Records from a collection:
★ ★ ★ ★ ★
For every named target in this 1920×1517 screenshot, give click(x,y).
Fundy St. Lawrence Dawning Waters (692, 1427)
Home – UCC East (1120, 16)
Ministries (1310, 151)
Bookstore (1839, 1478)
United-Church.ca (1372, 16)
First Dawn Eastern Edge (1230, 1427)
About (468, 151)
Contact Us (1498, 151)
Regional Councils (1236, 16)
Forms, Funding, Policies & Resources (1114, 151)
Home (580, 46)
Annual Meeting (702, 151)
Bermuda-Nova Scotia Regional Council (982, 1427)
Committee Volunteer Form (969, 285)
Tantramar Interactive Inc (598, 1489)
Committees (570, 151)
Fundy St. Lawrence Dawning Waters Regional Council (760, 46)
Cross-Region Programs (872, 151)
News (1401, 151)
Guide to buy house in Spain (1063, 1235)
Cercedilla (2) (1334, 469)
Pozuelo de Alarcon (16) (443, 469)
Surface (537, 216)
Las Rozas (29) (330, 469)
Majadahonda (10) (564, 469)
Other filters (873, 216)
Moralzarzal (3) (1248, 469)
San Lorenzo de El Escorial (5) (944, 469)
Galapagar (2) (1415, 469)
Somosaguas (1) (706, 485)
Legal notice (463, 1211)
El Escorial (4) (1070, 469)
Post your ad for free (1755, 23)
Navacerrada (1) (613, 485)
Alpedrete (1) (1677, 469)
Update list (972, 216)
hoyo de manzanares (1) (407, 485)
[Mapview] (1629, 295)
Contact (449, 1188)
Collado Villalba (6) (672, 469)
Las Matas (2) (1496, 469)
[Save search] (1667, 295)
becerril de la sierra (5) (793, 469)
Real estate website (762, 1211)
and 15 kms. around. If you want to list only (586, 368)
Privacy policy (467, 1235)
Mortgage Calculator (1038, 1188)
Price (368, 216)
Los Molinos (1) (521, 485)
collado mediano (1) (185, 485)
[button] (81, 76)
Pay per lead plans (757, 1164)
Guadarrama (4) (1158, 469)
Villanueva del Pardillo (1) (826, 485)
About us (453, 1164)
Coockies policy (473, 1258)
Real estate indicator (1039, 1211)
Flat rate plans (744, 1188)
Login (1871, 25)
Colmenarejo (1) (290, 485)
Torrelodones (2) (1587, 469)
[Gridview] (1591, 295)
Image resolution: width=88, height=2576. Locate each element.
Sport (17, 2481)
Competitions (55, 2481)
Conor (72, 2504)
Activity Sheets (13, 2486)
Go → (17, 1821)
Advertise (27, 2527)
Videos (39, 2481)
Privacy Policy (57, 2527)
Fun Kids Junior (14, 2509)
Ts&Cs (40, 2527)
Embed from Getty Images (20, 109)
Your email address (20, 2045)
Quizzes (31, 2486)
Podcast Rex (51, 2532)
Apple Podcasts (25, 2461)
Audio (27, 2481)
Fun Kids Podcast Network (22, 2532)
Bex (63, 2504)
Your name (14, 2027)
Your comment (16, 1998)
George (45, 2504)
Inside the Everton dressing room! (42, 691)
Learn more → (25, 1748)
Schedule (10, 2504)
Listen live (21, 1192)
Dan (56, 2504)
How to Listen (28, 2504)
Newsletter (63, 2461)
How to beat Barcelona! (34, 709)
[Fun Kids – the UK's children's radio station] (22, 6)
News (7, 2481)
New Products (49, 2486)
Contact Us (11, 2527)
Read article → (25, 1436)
★ ★ ★ ★ ★
### Requirement
Reproduce exactly the lines above from the line with "[Gridview] (1591, 295)" to the line with "How to Listen (28, 2504)", including both, and add nothing.

### Written response
[Gridview] (1591, 295)
Image resolution: width=88, height=2576. Locate each element.
Sport (17, 2481)
Competitions (55, 2481)
Conor (72, 2504)
Activity Sheets (13, 2486)
Go → (17, 1821)
Advertise (27, 2527)
Videos (39, 2481)
Privacy Policy (57, 2527)
Fun Kids Junior (14, 2509)
Ts&Cs (40, 2527)
Embed from Getty Images (20, 109)
Your email address (20, 2045)
Quizzes (31, 2486)
Podcast Rex (51, 2532)
Apple Podcasts (25, 2461)
Audio (27, 2481)
Fun Kids Podcast Network (22, 2532)
Bex (63, 2504)
Your name (14, 2027)
Your comment (16, 1998)
George (45, 2504)
Inside the Everton dressing room! (42, 691)
Learn more → (25, 1748)
Schedule (10, 2504)
Listen live (21, 1192)
Dan (56, 2504)
How to Listen (28, 2504)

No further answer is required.